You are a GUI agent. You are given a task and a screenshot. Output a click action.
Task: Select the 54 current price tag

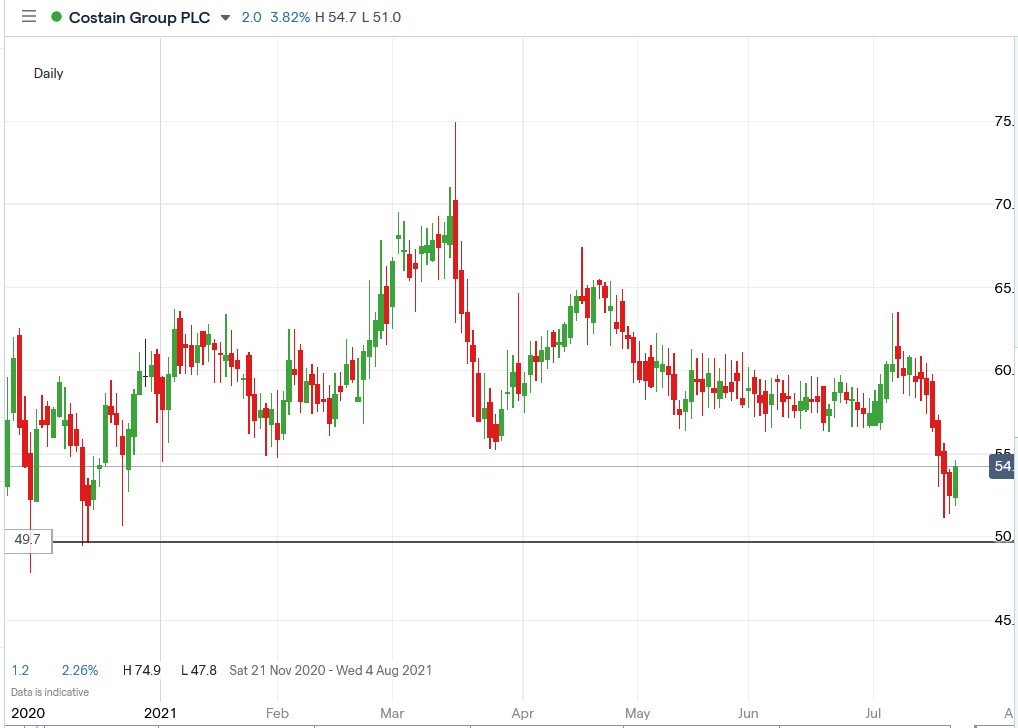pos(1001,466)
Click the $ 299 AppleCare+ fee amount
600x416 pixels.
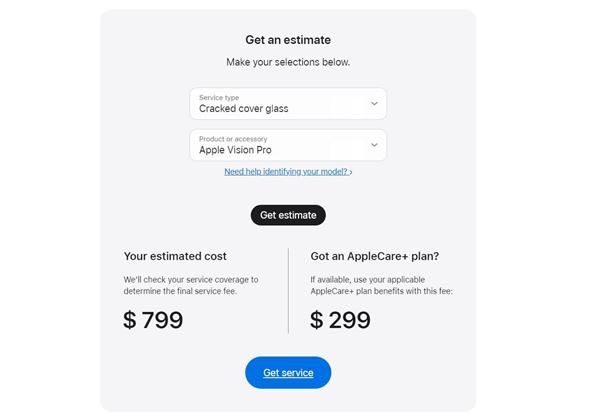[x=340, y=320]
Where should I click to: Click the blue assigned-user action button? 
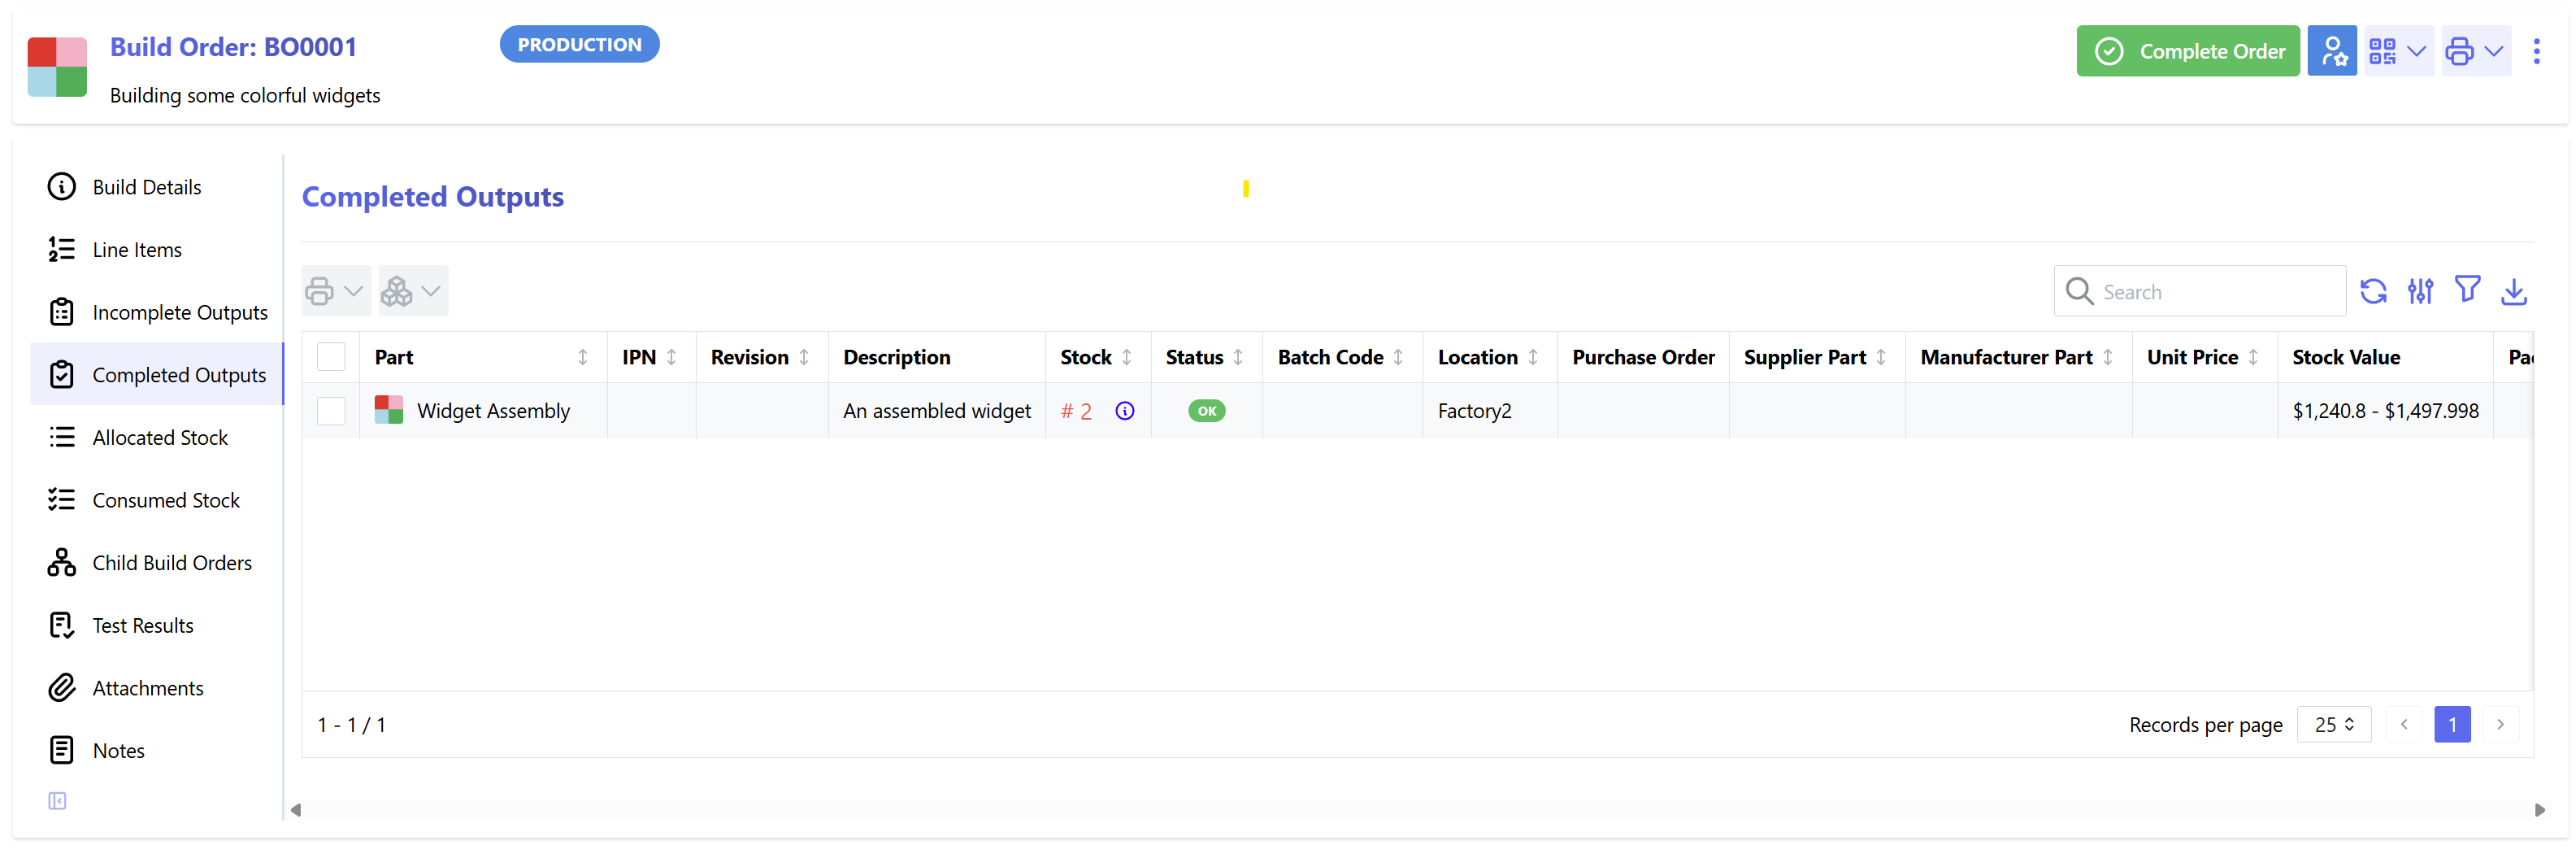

---*---

What to work on:
Write out the lines above as a numbered list, omitting any blank lines and leaving out the pictures.

Exercise answer:
1. You are a GUI agent. You are given a task and a screenshot. Output a click action.
2. Task: Select the 54 current price tag
3. pos(1001,466)
4. Click the $ 299 AppleCare+ fee amount
5. 600x416 pixels.
6. [x=340, y=320]
7. Where should I click to: Click the blue assigned-user action button? 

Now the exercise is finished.